*Exercise details:* The lines to return run from the one containing "Task: Click the" through the end of the material; give them exactly and leave out the pictures.

*Task inputs:*
• • • •

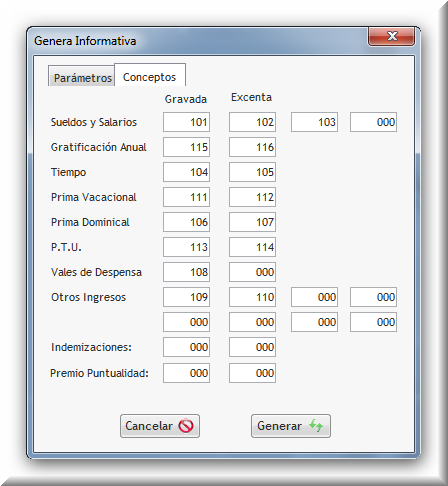Focus the Vales de Despensa Gravada field
Screen dimensions: 448x486
coord(186,272)
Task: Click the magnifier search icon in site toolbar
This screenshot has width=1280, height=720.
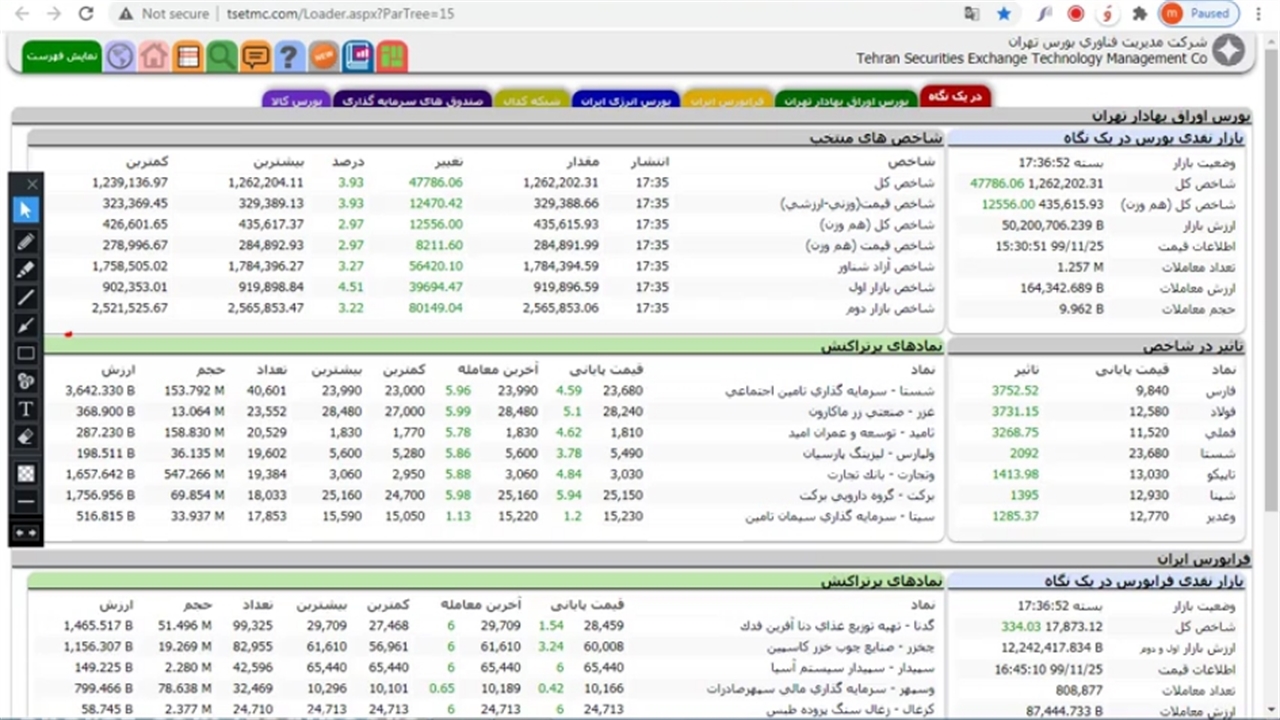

• • • •

*Response:*
Task: Click the magnifier search icon in site toolbar
This screenshot has width=1280, height=720.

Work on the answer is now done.